• **PROBLEM REQUIREMENTS**:
Only lines containing "will" belong in the answer, each copied from the entries below.

EXERCISE INPUTS: Begin

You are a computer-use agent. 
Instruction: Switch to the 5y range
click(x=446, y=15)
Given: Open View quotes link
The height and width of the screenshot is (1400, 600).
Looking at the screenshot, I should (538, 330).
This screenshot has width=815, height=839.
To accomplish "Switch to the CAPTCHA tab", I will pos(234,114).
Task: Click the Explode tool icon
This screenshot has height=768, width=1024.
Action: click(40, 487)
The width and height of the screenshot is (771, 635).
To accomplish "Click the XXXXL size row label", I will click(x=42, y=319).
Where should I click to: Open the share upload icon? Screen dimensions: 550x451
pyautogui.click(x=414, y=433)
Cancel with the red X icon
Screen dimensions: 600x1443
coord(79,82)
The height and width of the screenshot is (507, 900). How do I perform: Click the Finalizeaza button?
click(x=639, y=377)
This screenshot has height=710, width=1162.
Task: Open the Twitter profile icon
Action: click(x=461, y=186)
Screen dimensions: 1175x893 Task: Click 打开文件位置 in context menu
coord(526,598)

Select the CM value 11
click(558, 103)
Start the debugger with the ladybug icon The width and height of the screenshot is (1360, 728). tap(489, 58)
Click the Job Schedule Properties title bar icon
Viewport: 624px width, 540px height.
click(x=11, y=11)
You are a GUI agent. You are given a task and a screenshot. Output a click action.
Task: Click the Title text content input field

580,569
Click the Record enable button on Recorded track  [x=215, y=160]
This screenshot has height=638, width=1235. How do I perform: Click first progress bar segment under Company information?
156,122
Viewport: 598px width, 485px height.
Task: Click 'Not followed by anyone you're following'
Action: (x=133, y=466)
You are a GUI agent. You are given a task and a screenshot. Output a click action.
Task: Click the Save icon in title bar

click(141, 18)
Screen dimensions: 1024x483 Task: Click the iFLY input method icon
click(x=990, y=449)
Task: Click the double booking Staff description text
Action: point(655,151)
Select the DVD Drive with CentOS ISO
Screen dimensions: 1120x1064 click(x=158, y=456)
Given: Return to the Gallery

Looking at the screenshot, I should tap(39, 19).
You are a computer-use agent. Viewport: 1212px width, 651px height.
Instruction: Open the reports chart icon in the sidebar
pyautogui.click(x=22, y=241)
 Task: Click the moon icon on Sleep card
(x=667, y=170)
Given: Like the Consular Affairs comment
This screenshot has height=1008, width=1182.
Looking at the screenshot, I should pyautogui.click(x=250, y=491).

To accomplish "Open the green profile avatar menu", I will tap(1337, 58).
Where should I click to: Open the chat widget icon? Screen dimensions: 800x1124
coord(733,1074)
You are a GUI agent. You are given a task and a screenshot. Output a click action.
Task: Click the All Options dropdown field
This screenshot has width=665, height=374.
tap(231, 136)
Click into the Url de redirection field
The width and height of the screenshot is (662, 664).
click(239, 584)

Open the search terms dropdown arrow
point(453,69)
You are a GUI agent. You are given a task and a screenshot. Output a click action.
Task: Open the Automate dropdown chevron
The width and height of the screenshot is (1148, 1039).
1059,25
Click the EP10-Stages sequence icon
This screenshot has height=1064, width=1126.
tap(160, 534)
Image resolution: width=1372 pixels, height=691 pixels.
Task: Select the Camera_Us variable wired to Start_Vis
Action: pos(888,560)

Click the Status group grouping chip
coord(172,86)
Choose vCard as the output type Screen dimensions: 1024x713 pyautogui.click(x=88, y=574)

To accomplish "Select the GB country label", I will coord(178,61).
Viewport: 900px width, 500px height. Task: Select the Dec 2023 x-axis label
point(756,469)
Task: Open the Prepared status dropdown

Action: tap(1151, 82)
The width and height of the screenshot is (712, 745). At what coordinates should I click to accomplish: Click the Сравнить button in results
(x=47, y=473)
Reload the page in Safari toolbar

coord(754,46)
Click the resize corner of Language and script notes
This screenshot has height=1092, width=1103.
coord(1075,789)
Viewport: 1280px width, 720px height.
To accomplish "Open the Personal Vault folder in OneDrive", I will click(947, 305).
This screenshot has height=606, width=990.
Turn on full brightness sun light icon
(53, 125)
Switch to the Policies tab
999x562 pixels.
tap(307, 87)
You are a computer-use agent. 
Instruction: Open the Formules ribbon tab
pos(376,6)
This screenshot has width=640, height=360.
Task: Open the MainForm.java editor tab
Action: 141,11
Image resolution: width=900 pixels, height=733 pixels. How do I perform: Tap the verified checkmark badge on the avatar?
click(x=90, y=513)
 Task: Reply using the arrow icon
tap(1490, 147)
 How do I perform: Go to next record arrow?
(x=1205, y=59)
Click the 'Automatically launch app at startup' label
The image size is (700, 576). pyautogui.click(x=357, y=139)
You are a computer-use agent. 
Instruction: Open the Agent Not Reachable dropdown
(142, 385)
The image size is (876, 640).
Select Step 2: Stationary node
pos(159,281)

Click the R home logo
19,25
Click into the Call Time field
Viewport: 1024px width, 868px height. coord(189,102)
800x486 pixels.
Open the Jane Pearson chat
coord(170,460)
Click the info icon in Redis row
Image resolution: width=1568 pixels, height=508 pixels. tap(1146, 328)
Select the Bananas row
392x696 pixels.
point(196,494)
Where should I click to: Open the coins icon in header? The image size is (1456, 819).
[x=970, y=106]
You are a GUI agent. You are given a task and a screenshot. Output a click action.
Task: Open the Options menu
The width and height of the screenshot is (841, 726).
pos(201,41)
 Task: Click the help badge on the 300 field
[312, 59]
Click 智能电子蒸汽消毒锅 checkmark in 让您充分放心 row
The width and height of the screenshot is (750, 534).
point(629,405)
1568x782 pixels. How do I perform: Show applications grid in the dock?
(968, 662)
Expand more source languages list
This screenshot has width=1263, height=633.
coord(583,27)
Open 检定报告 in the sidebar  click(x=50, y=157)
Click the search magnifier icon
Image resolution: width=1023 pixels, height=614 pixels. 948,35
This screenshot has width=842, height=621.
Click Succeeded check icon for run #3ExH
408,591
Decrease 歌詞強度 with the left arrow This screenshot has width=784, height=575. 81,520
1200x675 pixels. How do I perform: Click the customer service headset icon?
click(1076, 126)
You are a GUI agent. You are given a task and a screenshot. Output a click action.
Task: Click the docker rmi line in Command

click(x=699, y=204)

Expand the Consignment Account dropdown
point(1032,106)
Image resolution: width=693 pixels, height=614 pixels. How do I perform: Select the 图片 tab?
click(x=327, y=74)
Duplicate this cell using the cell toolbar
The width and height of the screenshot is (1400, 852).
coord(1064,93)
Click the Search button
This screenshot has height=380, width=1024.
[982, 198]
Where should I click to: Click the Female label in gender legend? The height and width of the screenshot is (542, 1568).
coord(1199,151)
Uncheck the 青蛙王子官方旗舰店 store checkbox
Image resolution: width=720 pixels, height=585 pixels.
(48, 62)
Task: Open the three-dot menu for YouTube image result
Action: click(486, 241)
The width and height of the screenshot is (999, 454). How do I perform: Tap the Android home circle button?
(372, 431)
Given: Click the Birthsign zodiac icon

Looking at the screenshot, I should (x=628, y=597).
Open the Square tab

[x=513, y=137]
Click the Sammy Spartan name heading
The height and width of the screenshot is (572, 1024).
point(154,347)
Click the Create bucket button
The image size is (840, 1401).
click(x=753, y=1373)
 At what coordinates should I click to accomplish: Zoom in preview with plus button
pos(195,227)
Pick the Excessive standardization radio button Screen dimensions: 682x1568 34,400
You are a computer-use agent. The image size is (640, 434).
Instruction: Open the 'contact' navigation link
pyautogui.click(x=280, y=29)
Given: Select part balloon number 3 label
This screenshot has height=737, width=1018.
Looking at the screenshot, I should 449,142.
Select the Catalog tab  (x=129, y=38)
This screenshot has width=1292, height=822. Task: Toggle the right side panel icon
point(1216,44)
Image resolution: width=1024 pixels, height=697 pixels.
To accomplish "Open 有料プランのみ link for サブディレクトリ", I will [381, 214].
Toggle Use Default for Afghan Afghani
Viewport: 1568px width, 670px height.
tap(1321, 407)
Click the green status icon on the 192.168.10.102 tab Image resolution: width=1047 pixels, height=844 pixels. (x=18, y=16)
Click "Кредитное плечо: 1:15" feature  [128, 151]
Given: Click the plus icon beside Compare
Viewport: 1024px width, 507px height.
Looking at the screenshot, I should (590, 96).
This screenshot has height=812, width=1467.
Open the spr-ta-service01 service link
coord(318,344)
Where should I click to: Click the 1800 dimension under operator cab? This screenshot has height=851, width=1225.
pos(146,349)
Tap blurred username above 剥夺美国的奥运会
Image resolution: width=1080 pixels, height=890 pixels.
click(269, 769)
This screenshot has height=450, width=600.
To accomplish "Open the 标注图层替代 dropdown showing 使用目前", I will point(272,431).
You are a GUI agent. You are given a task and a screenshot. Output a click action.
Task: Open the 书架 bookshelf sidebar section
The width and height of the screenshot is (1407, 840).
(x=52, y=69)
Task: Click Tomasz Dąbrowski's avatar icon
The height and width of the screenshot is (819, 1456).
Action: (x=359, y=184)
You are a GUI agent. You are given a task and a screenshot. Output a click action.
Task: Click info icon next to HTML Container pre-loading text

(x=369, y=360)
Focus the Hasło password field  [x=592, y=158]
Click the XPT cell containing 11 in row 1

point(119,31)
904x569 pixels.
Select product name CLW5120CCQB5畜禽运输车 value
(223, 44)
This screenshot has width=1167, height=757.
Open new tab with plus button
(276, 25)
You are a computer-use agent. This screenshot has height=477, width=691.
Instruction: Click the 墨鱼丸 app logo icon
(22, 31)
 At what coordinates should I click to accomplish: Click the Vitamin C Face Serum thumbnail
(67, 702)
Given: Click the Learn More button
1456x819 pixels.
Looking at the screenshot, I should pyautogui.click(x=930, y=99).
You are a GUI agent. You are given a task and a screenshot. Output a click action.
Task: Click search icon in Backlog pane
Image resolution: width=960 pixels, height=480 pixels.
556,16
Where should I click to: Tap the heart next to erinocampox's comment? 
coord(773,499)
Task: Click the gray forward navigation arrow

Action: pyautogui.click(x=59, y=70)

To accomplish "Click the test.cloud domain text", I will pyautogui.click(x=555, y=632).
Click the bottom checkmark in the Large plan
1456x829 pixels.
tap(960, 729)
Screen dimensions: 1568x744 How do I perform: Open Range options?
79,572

EXERCISE INPUTS: End

• **PROBLEM SOLUTION**:
To accomplish "Switch to the CAPTCHA tab", I will pos(234,114).
To accomplish "Click the XXXXL size row label", I will click(x=42, y=319).
To accomplish "Open the green profile avatar menu", I will tap(1337, 58).
To accomplish "Select the GB country label", I will coord(178,61).
To accomplish "Open the Personal Vault folder in OneDrive", I will click(947, 305).
To accomplish "Open 有料プランのみ link for サブディレクトリ", I will [381, 214].
To accomplish "Open the 标注图层替代 dropdown showing 使用目前", I will point(272,431).
To accomplish "Click the test.cloud domain text", I will pyautogui.click(x=555, y=632).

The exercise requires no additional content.